Lux et veritas

Christophe Soresto

J'ai glissé un œil dans l'embrasure du rideau. Malgré les consignes. C'était trop dur de résister plus longtemps, mon besoin de constater leur présence était irrépressible. Le parterre est impressionnant. Heureusement, ils vont me porter. Peut-être. Si je ne les déçois pas. Car ils en ont vu d'autres, ils sont exigeants.


La montre que William m'a offerte il y a 20 ans indique impertubablement qu'il me reste deux minutes de répit. Ce n'est pas de trop. Je suis certaine qu'il aurait adoré les partager à mes côtés. Me transmettre son énergie, faire une blague potache pour détendre l'atmosphère de son rire tonitruant. Et m'insuffler un peu de son expérience également.

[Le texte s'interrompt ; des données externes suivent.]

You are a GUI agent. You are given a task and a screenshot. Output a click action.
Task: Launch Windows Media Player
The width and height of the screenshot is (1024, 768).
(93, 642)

Dans mon dos, on s'affaire avec fébrilité. Les coulisses grouillent de techniciens qui courent en tous sens, raccordent quelques câbles, vérifient leurs micros en permanence. La coiffeuse m'effleure de son peigne, hésite à m'appliquer une touche de laque supplémentaire, se ravise. La peur de m'étouffer ? Je crois que la pauvre se cherche surtout une contenance.


En retrait, un pompier de service m'observe en silence. Puis me sourit. On m'a déconseillé de prendre mes lunettes, je ne sais donc pas s'il est charmant.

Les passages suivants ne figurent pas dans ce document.